Food Chem Toxicol. 2020 Feb ;136:111050. Epub 2019 Dec 14. PMID: 31843533

Abstract Title: 

Extraction and characterization of phenolic compounds with antioxidant and antimicrobial activities from pickled radish.

Abstract: 

The pickled radish can be kept at room temperature for years without spoilage. 2,6-dihydroxyacetophenone (DHAP), 4-hydroxybenzaldehyde (HBA), and 4-hydroxyphenethyl alcohol (4-HPEA) were first found from the pickled radish. The structures of three phenolic compounds were elucidated by analysis of their nuclear magnetic resonance and high-resolution electro-spray ionization mass spectrometry data.

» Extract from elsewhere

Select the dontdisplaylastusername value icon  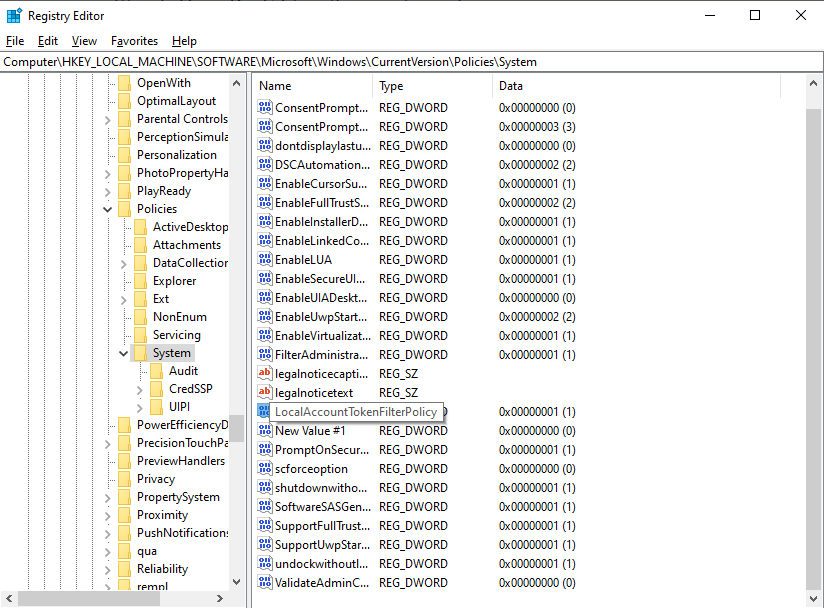pyautogui.click(x=265, y=146)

All these phenolic compounds showed good free radical scavenging capacity except HBA. Both DHAP and 4-HPEA also showed high ferric reducing ability. DHAP showed good antimicrobial activity against Escherichia coli, Bacillus subtilis, and Canidia albicans. HBA demonstrated antimicrobial activity against E. coli and C. albicans but not B. subtilis. Based on the results of MTT assay, these compounds did not show cytotoxicity to LO2 cell line. All results indicated the pickled radish had antioxidant and antimicrobial phenolic compounds. To the best of our knowledge, this report is the first to answer partially the question of why pickled foods can be kept at room temperature for years without spoilage based on the evidence of three phenolic compounds.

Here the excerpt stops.